En un momento político delicado para el Gobierno, el ministro del Interior, Diego Santilli, y el titular del Palacio de Hacienda, Luis “Toto” Caputo, recibirán este martes a las 14.30 en la Casa Rosada a los gobernadores peronistas Raúl Jalil (Catamarca), Gustavo Sáenz (Salta) y Osvaldo Jaldo (Tucumán), tres mandatarios con influencia en el Congreso y capacidad para inclinar votaciones decisivas en Senado y Diputados.
La reunión se da en una semana en la que el oficialismo enfrenta un desafío político importante: en la Cámara de Diputados, el kirchnerismo y sectores de la oposición no alineada impulsan una moción de censura contra el jefe de Gabinete, Manuel Adorni, una herramienta que no se había aplicado desde la reforma constitucional de 1994.

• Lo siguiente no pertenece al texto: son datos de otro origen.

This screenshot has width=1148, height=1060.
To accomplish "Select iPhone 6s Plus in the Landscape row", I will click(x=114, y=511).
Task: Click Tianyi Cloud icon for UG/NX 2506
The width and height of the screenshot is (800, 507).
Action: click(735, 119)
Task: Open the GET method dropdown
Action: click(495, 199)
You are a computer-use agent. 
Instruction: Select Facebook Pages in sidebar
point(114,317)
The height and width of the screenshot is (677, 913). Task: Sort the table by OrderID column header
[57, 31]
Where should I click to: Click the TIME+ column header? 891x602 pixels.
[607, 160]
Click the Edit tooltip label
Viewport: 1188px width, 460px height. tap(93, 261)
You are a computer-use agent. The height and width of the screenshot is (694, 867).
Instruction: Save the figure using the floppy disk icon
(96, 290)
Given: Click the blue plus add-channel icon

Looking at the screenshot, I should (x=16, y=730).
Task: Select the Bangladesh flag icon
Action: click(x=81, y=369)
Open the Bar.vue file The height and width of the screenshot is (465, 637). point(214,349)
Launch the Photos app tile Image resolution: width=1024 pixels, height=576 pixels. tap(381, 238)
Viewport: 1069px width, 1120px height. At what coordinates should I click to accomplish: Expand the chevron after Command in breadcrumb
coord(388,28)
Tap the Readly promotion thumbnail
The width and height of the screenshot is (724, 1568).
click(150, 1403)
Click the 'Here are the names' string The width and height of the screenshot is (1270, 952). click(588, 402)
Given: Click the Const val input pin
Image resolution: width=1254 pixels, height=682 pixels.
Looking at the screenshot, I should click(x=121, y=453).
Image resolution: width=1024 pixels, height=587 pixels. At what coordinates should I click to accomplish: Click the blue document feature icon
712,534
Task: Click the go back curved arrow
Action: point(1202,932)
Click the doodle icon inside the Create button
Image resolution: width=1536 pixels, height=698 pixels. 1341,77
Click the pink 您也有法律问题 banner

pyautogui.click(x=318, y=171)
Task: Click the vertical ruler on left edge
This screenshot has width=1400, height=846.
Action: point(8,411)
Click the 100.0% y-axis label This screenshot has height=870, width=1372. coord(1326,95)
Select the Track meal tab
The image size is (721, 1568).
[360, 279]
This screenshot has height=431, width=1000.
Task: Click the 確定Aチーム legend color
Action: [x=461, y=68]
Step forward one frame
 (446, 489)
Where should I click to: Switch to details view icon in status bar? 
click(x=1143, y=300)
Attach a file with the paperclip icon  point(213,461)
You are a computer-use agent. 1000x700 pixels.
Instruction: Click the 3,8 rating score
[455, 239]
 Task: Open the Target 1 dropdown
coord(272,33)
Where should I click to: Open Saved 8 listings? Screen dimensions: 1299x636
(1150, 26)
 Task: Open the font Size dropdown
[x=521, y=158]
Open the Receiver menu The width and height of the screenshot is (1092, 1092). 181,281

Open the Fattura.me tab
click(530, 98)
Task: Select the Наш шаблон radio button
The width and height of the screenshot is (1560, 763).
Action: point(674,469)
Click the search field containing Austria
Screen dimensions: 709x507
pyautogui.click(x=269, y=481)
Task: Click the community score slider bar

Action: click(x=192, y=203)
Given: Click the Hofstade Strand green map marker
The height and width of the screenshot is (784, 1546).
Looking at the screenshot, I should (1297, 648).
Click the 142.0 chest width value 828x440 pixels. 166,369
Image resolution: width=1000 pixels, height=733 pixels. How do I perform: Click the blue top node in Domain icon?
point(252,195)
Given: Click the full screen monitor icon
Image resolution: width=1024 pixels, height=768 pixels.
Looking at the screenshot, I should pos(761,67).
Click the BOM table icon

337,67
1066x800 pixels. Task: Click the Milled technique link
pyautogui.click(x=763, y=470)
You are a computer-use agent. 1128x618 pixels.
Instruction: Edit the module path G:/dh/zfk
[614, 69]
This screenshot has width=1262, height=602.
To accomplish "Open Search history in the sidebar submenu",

En ese panorama, Santilli y Caputo cobran centralidad en la mesa política del Gobierno: Santilli conduce la relación con las provincias y las negociaciones parlamentarias, y Caputo administra los recursos públicos y las transferencias que requieren las jurisdicciones.
La participación del ministro de Economía en el encuentro subraya la importancia que la Casa Rosada le otorga. Los gobernadores llegaran con pedidos concretos relacionados con obras públicas, fondos de infraestructura, transferencias nacionales y reclamos por la coparticipación, en un contexto de fuerte restricción fiscal impulsada por la administración nacional.
Además de las demandas económicas, en la reunión se discutirán acuerdos políticos. Jalil, Jaldo y Sáenz han mantenido desde el inicio del gobierno de Milei una relación de cooperación con la Casa Rosada, aunque han preservado autonomía y capacidad negociadora. Los tres fueron relevantes para facilitar acuerdos parlamentarios y cuentan con legisladores propios que en distintos momentos apoyaron iniciativas del Ejecutivo.
El encuentro también responde al objetivo del oficialismo de reforzar su posición en ambas cámaras ante la amenaza de la avanzada opositora contra Adorni. En la Casa Rosada consideran que una moción de censura tendría un impacto institucional y político significativo y buscan evitar que prospere la iniciativa promovida por el kirchnerismo y sectores dialoguistas.
La tarea de conseguir apoyos está a cargo de Santilli, quien desde hace semanas mantiene conversaciones con gobernadores y líderes parlamentarios para consolidar respaldo al Gobierno. Además, lidera la negociación sobre la reforma electoral que impulsa el oficialismo, cuyo objetivo principal es eliminar las Primarias Abiertas, Simultáneas y Obligatorias (PASO).
La modificación del sistema electoral figura entre las prioridades políticas del Gobierno para este año y exige construir mayorías que La Libertad Avanza no puede alcanzar por sí sola. En ese escenario, el apoyo de mandatarios provinciales con influencia sobre diputados y senadores resulta imprescindible.
Los tres gobernadores convocados representan perfiles distintos dentro del peronismo. Jalil, de Catamarca, se contó entre quienes mantuvieron canales de diálogo con la administración nacional y suele mostrarse proclive a acuerdos con la Nación.
Jaldo, en Tucumán, consolidó una postura autónoma respecto del kirchnerismo y ha desarrollado un vínculo pragmático con el Gobierno nacional, además de sostener un importante volumen de representación legislativa y una estructura territorial propia en el norte.
Sáenz, en Salta, gobierna desde una identidad provincial y con una amplia red de alianzas. Aunque mantiene reclamos persistentes por recursos e infraestructura, se ha convertido en un interlocutor frecuente de la Casa Rosada y en un actor relevante entre los gobernadores dialoguistas.
La reunión de este martes será observada con atención por oficialismo y oposición. En el Gobierno consideran que la estabilidad parlamentaria de los próximos meses dependerá en gran medida de la relación con los gobernadores y de la capacidad para sostener acuerdos en un Congreso fragmentado.
Con la presión opositora sobre Adorni, las negociaciones sobre la reforma electoral y las demandas financieras provinciales sobre la mesa, Santilli y Caputo buscarán reforzar una alianza política que el Ejecutivo considera indispensable para la gobernabilidad y para avanzar con la agenda legislativa de Javier Milei en un clima de creciente tensión en el Congreso.